*Task instructions*
A. Answer these from the USB-C PD article:
(i) What value does Future Market Insights expect the USB Type-C market to reach by 2030?
(ii) Up to what voltage does USB PD version 3.1 climb?
(iii) What input range does the STPD01 have?
B. Carry on the article about USB-C PD and the STPD01, picking up after its final sentence.

*Selected extract*
--- START ---
The rise of USB-C PD and its inherent challenges
How are USB Power Delivery and USB-C transformative technologies?
It’s hard to understate the transformative aspect of USB Power Delivery. Fast charging is now everywhere, and the ability to deliver up to vastly more output voltages means powering products with a USB port instead of an expensive and cumbersome connector, for instance. Moreover, as USB Power Delivery is coming up alongside USB-C, it’s no wonder that the European Union is mandating the new connector on consumer devices to promote interoperability and reduce electronic waste. USB-C PD is changing consumer and industrial electronics, from cars to displays, wall chargers, phones, remotes, laptops, TVs, and more, and it’s only the beginning. According to Future Market Insights, the USB Type-C market should reach 127 billion dollars by 2030.
Why USB Power Delivery forces engineers to adopt new designs?
The challenge is that engineers must rethink their power stage. While previous USB standards stopped at 5 V, USB PD 3.0 shoots up to 20 V, and the 3.1 version climbs up to 48 V. Hence, designers must deal with far greater loads and new communication exchanges between the source and sink devices. Moreover, as USB-C PD penetrates more markets, companies must find ways to scale their designs to optimize operations. However, a power stage for a computer display will have significant differences compared to a wall charger. Additionally, companies must offer greater protection against hazardous conditions, especially since consumers are not always using high-quality cables or devices.
STPD01 provides flexibility
The solution for the scalability challenge
Companies are looking to scale their power stage to reuse as much of their design as possible. Consequently, the STPD01 has a wide input range from 6 V to 26.4 V to support many different applications. Teams can thus qualify the ST device once and utilize it in multiple systems to get greater returns. Teams get familiar with the product, and larger volumes open the door to lower unit prices. Concretely, it means designers could work on power stages for a smartphone, a wall charger with multiple ports, and one for a display and reuse the STPD01. Additionally, its straightforward programmability means that teams could recycle some of their application code and tailor the values for their product.
--- END ---
*Entries provided*
--- START ---
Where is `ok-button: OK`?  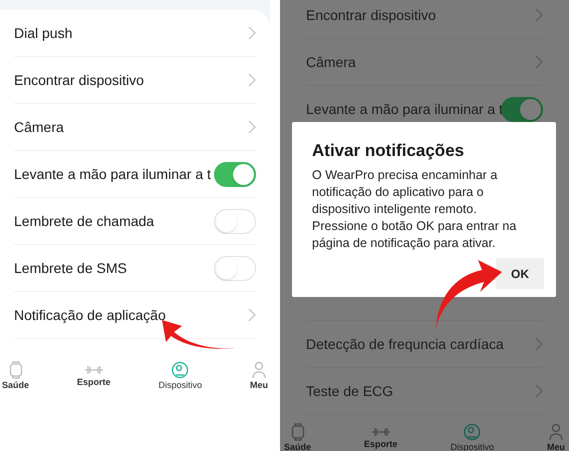
ok-button: OK is located at coordinates (520, 274).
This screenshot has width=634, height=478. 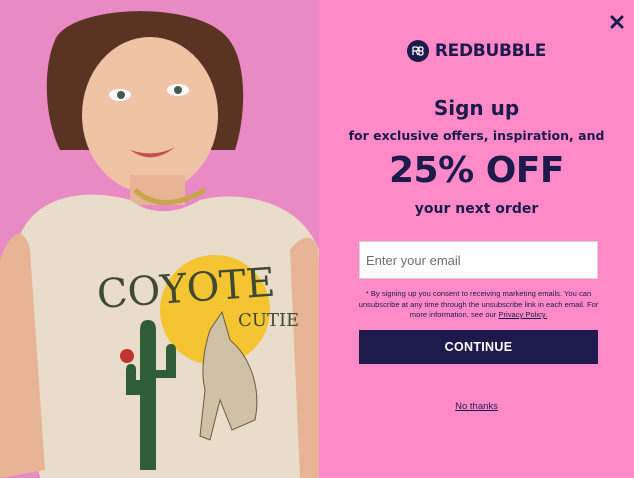 What do you see at coordinates (478, 260) in the screenshot?
I see `email-field` at bounding box center [478, 260].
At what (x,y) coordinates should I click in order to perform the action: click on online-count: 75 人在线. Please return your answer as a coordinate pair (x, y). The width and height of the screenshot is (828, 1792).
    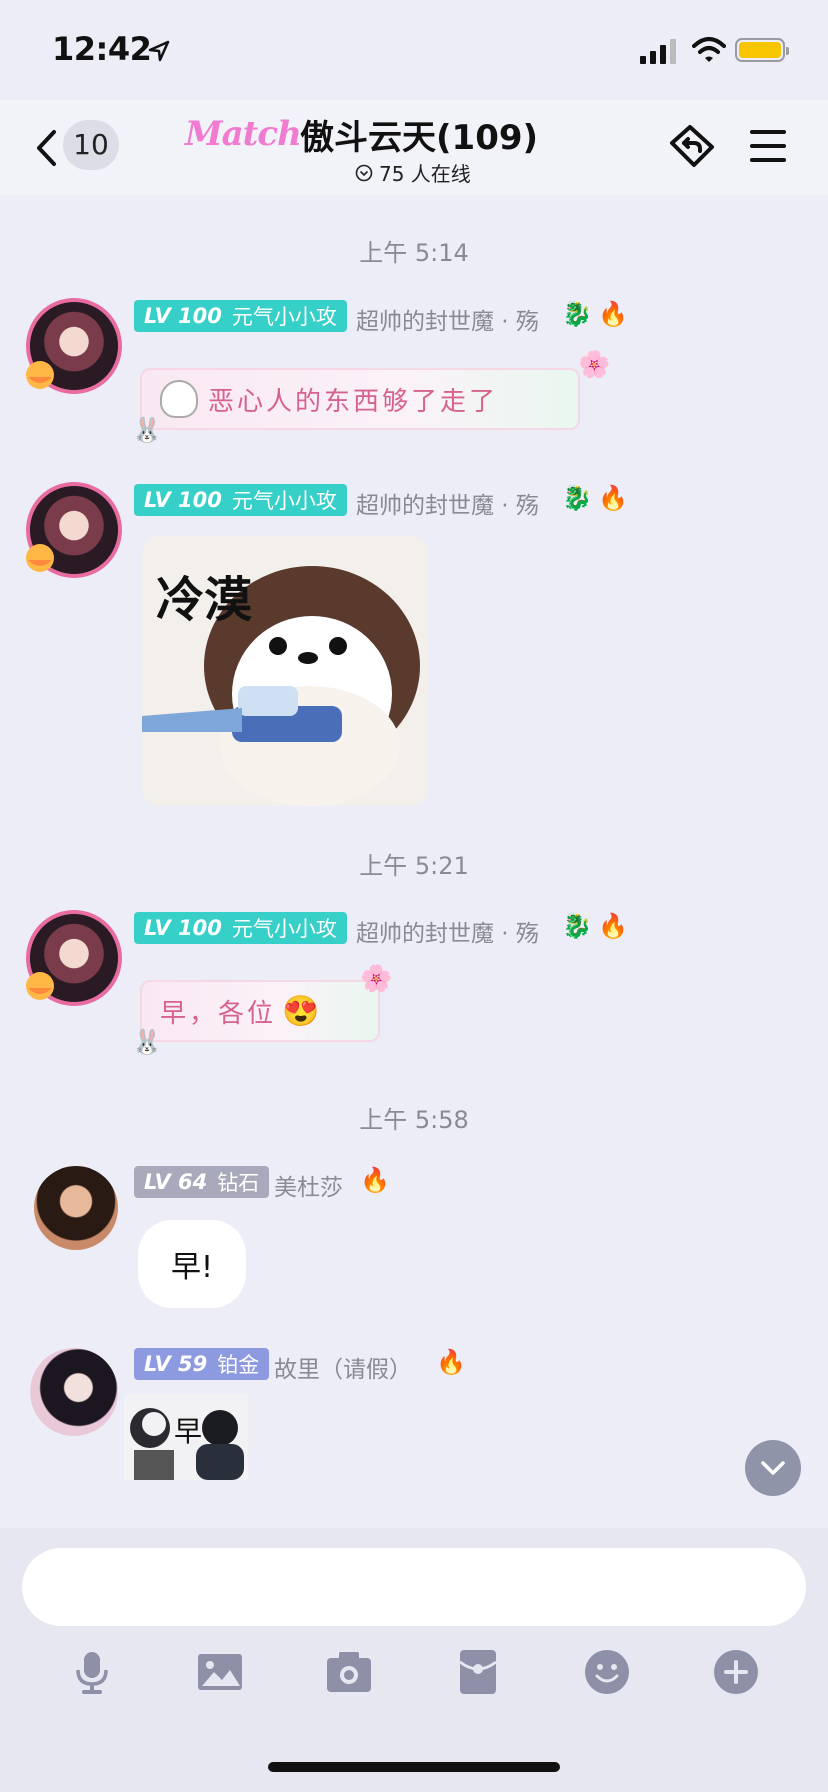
--- END ---
*Answers to the exercises*
A.
(i) 127 billion dollars
(ii) 48 V
(iii) 6 V to 26.4 V

B.
While the input voltage range is wide, the STPD01 doesn’t support applications above 3 A, which is why it maxes out at 60 W, as USB PD 3.0 doesn’t deliver more than 20 V. The reason for this technical specification is that all USB-C cables support a maximum of 3 A. Beyond that, the cable must include an IC that will communicate with the source and have wires capable of delivering 5 A. Since most consumer applications need fewer than 60 W, the STPD01 decided to target solutions that didn’t require dedicated cables, to offer a better price-per-performance ratio.
The solution to the optimization challenge
The ability to program the STPD01 by using the I<sup>2</sup>C interface also comes with the ability to use small increments. The current can be set from 0.1 A to 3 A with 100 mA steps. Similarly, from 3 V to 5.9 V, the ST device supports 20 mV steps, and between 5.9 V and 11 V, engineers have access to 100 mV increments, while output voltages between 11 V and 20 V can be set using 200 mV steps. Consequently, engineers have far greater precision, which enables them to create more compact systems. Teams can create specific profiles and reduce the size of some of the passive components.
STPD01 provides robustness
The solution to voltage drops due to copper tracks
As applications handle greater power, providing a robust solution is critical. It’s why the STPD01 is unique in offering cable drop compensation. Put simply, the STPD01 is smart enough to increase its output voltage above the defined value to compensate for drops due to copper tracks or output cable resistance. As the load increases, the device modifies the current flowing in the high side of the voltage-feedback resistor divider to regulate the load voltage. The feature is not new, but engineers had to implement it externally. Thanks to cable compensation in the STPF01, engineers no longer need to add sensors monitoring the voltage out from the regulator to the load.
The solutions to provide better protection
The STPD01 also includes overvoltage, overcurrent, and overtemperature protections. In most cases, detecting an overvoltage event puts the half-bridge in high impedance until the critical condition passes. Additionally, in some cases, the system resets the output voltage to 5 V. Similarly, overcurrent protection drops the voltage out if triggered. Finally, the overtemperature and short-circuit protection switches the high-side and low-side devices off while resetting certain parameters.
Another feature present in the STDP01 is clock dithering. In a nutshell, the mechanism dithers the oscillator’s frequency to spread the noise, reduce peaks, and thus limit electromagnetic interferences. The ST device dithers by about 5%, limiting EMI emissions without resorting to large inductors or massively increasing switching losses. Moreover, when using many STPD01 in a multi-port system, the clock dithering feature helps spread switching currents to avoid piling up interferences. Indeed, as the ST reference design shows, the STPD01 is a prime candidate for multi-port systems.
Where to Get Started?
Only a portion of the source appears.